16 de octubre de 2014

Reseña de El surgimiento de la cultura burguesa: personas, hogares y ciudades en la España del siglo XIX, de Jesús Cruz Valenciano

La muerte de Isidoro Álvarez, presidente de El Corte Inglés, hace unas semanas me hizo pensar en que desaparecía un estilo de empresario que ya no se estila: un hombre hecho a sí mismo que entró a trabajar muy joven en la empresa de su tío, Ramón Areces, compaginando el oficio con la carrera de Económicas y Ciencias Empresariales. Álvarez, como un Mr. Selfridge español de la segunda mitad del siglo XX, fue un devoto católico pero con mentalidad empresarial protestante. Un hombre que trabajaba casi cada día (obligando a sus directivos a hacer prácticamente lo mismo), y que solía presentarse, sin anunciarse previamente, en las diversas tiendas de sus grandes almacenes para observar de cerca cómo funcionaban y cómo atendían los dependientes a la clientela, una de sus obsesiones. Pensar en El Corte Inglés, por otro lado, lleva a recordar la expansión de la empresa desde los años del “desarrollismo”, en la década de 1960, y en la creación de una marca propia: desde siempre El Corte Inglés ha simbolizado un tipo de tiendas pensadas para todas las capas sociales, pero con una mentalidad y una cultura del consumo aptas para un estamento social determinado. 
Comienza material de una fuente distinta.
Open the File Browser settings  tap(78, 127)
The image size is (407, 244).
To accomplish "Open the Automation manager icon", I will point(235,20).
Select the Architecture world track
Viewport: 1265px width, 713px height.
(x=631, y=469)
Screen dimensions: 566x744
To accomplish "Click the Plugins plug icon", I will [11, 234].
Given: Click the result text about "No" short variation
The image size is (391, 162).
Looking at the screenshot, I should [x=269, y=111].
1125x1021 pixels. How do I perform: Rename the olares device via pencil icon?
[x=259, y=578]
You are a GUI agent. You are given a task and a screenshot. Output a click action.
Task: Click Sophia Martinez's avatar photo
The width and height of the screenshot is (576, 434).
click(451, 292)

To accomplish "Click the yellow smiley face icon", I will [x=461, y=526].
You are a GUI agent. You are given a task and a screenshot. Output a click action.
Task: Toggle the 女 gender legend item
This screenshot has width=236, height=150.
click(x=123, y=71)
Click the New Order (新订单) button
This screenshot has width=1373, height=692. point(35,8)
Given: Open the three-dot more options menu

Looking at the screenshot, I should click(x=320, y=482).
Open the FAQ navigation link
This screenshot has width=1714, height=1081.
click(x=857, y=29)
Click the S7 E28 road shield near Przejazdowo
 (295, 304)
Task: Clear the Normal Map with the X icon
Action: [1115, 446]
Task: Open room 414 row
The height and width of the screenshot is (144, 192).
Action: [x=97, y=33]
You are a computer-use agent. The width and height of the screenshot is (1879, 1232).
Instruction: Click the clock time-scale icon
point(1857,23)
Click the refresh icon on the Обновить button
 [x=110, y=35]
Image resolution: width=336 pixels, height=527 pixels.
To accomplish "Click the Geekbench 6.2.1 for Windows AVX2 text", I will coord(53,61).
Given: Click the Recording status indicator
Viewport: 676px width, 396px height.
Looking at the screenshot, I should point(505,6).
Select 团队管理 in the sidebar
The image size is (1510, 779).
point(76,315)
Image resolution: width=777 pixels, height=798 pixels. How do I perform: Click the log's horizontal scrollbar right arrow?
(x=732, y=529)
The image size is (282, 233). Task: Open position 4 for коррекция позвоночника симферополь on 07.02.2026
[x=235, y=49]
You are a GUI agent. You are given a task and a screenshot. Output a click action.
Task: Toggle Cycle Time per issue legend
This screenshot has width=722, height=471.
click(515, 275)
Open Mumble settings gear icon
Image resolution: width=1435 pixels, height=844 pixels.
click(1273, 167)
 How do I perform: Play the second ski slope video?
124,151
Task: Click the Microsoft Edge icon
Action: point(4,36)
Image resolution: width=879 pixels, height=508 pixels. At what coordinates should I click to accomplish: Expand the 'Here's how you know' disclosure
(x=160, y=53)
De hecho, «tradicionalmente» –ahora menos tras la «democratización» de los gustos y la estandarización de productos «lujo» con las marcas blancas y los asequibles «clubes del gourmet»– hemos tenido la idea de que ir a comprar a una tienda de El Corte Inglés significa adquirir per se un estatus y un gusto, por no decir incluso un glamur, propios de una cultura refinada. En los años ochenta y noventa del pasado siglo era común pensar en que los precios más caros de El Corte Inglés y el modelo de negocio que representaba eran propios de un tipo de consumo propio de clases medias-altas con un elevado poder adquisitivo; cuántas veces no habremos oído que ir a comprar al supermercado de El Corte Inglés era sinónimo de un estilo de vida y de unos gustos «burgueses». Y, con todo, la imagen que desprende (o que desprendía hace unos años) el cliente medio de estos grandes almacenes es más propio del siglo XIX que del XX, pues en España ya existieron en el Ochocientos negocios semejantes para un cliente determinado: el hombre y la mujer finos, los participantes de la sociedad de buen tono que, al margen de la aristocracia y la Iglesia, formaban las clases medias adineradas que convenimos en llamar «burguesía». ¿Pero en qué momento surgen las actitudes, los gustos, el ocio y el entretenimiento o el exclusivismo que asociamos a esa «burguesía»?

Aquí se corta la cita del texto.